Der Bundesrat will keine zu radikalen und zu starren Rezepte gegen den Zweitwohnungsbau und gegen den Bau von Grossanlagen. Er empfiehlt dem Parlament, zwei Volksinitiativen des Umweltschützers Franz Weber abzulehnen.
Das erste Nein der Landesregierung gilt der Initiative „Schluss mit dem uferlosen Bau von Zweitwohnungen“. Mit dieser soll der Anteil der Zweitwohnungen pro Gemeinde ungeachtet der Nationalität des Käufers auf 20 Prozent beschränkt werden.
Laut Bundesrat krankt die Initiative vorab daran, dass sie sich starr an die Gemeindegrenzen hält. Damit drohte in bedeutenden Tourismusgemeinden ein faktischer Baustopp, während in andern Gemeinden der Zweitwohnungsanteil zunähme.
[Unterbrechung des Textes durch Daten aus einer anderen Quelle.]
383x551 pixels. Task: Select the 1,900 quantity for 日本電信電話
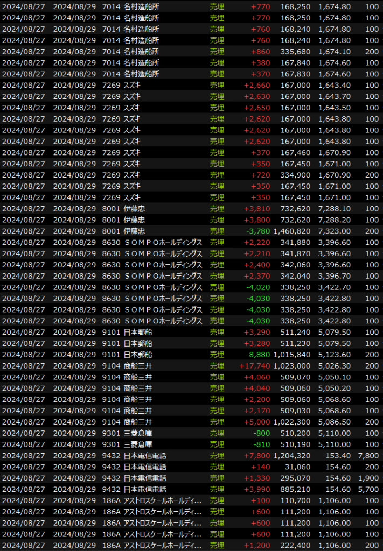(368, 478)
Heute dehnten sich Tourismusdestinationen zunehmend über die Gemeindegrenzen hinweg aus.
Einen indirekten Vorschlag zum Volksbegehren sieht der Bundesrat in den flankierenden Massnahmen zur Abschaffung der Lex Koller über den Grundstückerwerb durch Personen im Ausland. Mit einer Änderung des Raumplanungsgesetzes will er die Kantone zu Massnahmen gegen die Zweitwohnungsproblematik in ihrer Richtplanung verpflichten.